Rettet den Weinstand!!

Ein Kommentar von Prof. Dr. Thomas Jäger

Thomas Jäger

In den letzten Jahren hatte für viele von uns der Mittwochnachmittag einen festen Platz: den Dorfplatz. Markttag. Einkaufen im Zentrum. Unter der alten Kastanie. An den Ständen: Käse, Wurst und Brot; Obst, Gemüse und Honig; Hähnchenbrust und Eier. Und ein Plausch, weil sich alle seit Jahren kennen. Und danach vertieften sich die Gespräche bei einem guten Schoppen Wein.

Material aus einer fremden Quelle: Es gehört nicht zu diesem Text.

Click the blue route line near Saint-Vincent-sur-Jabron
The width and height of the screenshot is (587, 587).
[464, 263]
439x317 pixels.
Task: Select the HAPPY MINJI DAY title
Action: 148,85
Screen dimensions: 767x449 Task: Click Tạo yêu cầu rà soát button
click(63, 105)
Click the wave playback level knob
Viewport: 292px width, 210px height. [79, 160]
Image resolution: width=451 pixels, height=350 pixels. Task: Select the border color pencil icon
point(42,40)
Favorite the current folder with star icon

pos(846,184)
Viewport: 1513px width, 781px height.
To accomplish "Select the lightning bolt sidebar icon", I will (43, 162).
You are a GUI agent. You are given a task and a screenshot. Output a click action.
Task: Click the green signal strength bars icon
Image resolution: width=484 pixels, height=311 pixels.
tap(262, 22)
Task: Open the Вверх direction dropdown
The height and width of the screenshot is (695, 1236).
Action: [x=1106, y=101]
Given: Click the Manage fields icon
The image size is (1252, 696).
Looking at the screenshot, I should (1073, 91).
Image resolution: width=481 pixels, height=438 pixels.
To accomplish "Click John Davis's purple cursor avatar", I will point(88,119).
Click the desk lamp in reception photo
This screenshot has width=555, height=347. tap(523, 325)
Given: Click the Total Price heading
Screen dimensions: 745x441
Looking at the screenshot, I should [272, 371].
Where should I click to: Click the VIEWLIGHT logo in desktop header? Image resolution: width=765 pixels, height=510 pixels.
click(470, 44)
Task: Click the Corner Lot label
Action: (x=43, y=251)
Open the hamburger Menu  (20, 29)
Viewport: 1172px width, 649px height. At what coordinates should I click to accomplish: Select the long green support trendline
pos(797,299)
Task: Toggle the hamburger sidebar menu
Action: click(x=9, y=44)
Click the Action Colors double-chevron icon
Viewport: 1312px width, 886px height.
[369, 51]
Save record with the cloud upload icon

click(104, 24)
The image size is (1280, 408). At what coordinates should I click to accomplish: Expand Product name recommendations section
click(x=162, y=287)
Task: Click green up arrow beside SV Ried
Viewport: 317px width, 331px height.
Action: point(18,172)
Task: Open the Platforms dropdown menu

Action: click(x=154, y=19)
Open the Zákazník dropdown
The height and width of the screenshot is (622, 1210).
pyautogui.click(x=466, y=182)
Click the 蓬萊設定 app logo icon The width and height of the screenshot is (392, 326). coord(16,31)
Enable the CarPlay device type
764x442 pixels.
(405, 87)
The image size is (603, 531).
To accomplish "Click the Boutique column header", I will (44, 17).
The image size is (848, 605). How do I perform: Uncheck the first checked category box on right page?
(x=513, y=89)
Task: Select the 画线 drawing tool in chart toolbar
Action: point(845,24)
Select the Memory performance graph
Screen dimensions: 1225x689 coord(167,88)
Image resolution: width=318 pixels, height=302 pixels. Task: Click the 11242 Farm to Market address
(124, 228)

Das war früher. Corona und seine strengen Regeln für unseren Umgang miteinander haben dazu geführt, dass es den Weinstand nicht mehr geben soll. Karlheinz Brückner hat sich über social media verabschiedet. Damit verliert der Markt einen guten Teil seiner Seele. Seines Gemüts. Seiner Gemütlichkeit. Und der Dorfplatz verliert, mittwochnachmittags wirklich das Zentrum von Kahl zu sein. Nicht mehr – wie an allen anderen Tagen – eine Steinwüste, sondern pulsierendes Leben.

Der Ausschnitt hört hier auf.